In South Africa, where hunting has driven the establishment of over 9,000 registered game ranches, covering over 16 million hectares, which is nearly three times the area covered by all the provincial and national game reserves in the country, such cooperation is still sadly lacking.
Hunting and non-hunting conservation groups in South Africa need to recognize their common objectives and their natural alliance. Initial steps have been made, but the process is painfully slow.
A lot of paranoia still exists on both sides. With the hunters, because hunting has been beaten savagely for so long; not only by the few extreme animal rightists, but by the media and as a result by an underinformed society in general. With many conservation organizations, because they perceive that the more extreme animal rights organizations will have a field day in poaching their members, if they associate too closely with hunters. WWF’s caveat at the end of the published hunting policy is significant proof: “WWF does not run or derive revenue from any trophy hunting projects”. Nevertheless, in Namibia, WWF-LIFE was instrumental in establishing the hunting concessions for the Khwe community in the Bwabwata National Park, and WWF- Pakistan assists remote rural communities in establishing trophy hunting programs.
Another example is a recent move in South Africa to put game ranching under the umbrella of the Department of Agriculture. Game Ranchers celebrate the “South African conservation revolution” and their 16 million hectares of private conservation areas, but fail to see that the “revolution” has just begun and needs to be expanded with a triple-bottom-line approach and not a shortsighted focus on economics. Only DEAT can provide the structure and drive for that.

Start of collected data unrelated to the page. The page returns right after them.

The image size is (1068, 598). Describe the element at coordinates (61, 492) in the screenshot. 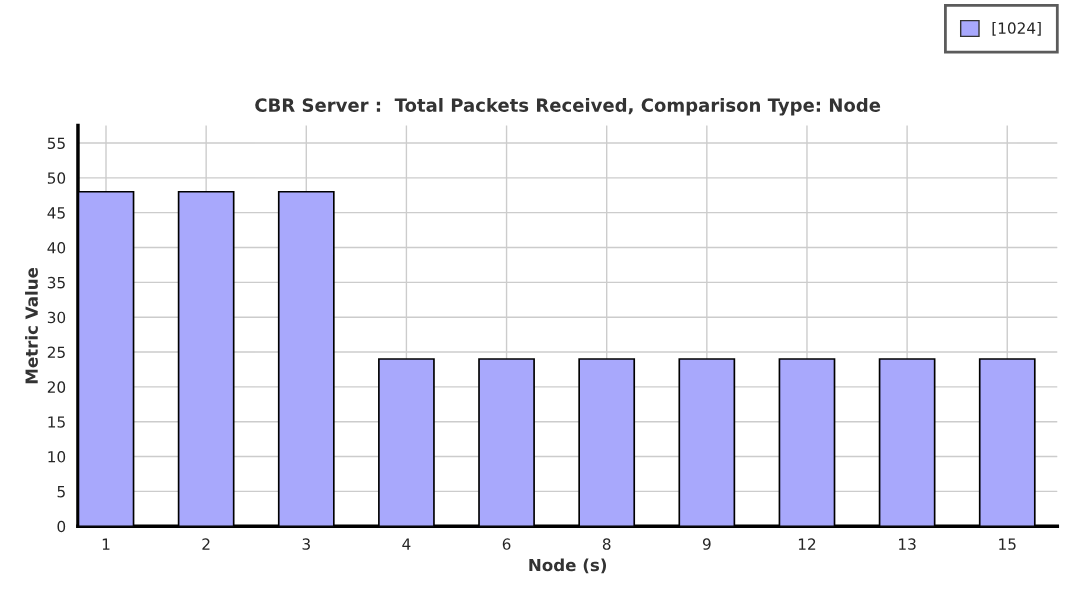

I see `y-tick-label: 5` at that location.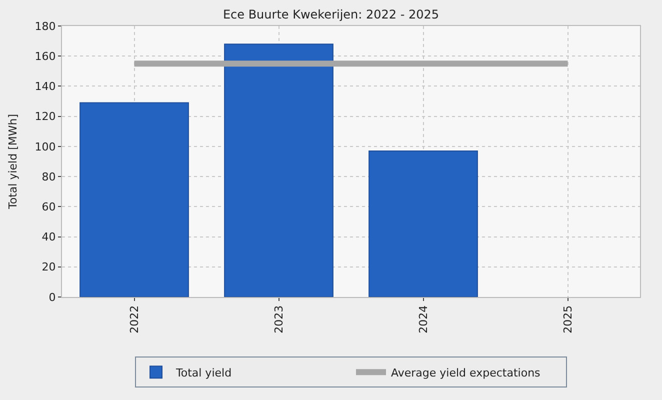 Image resolution: width=662 pixels, height=400 pixels. What do you see at coordinates (49, 237) in the screenshot?
I see `y-tick-label: 40` at bounding box center [49, 237].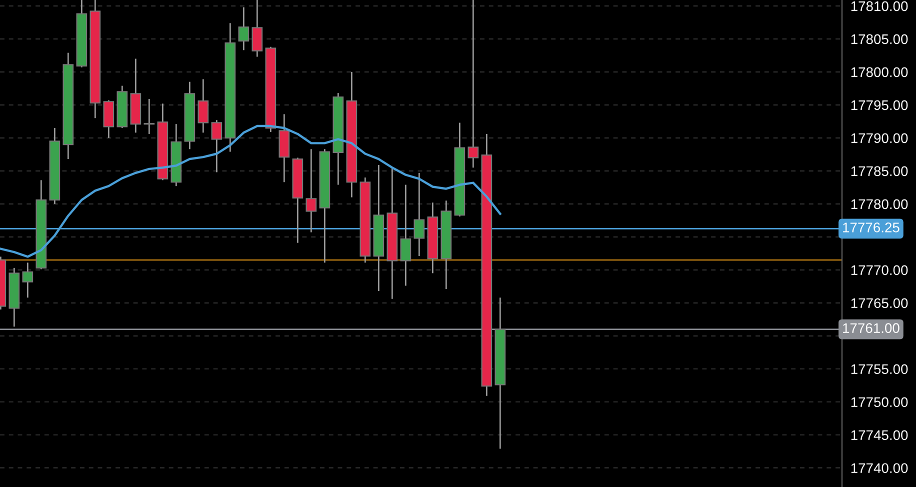  I want to click on y-tick-label: 17755.00, so click(880, 369).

Partnerships in innovative approaches, clear norms & standards, effective self-administration and enabling tax legislation are needed to maintain and increase the conservation acreage. Eventually this may lead towards larger conservancies with joint management plans.
Fence-sitting behavior by either party plays into the hands of those who want to discredit the entire environmental movement. The South African conservation NGOs need to publicly clarify that, albeit some of their members might be against hunting, institutionally they are not. They must take a stand for the sake of our wild natural heritage, and they have to come out in public together with their foremost allies – the hundred thousands South African hunters and anglers and their associations.
We have to stop allowing a few uninformed oddballs and card carrying members of the Flat-Earth-Society, in either camp, to be stumbling blocks to a true Natural Partnership.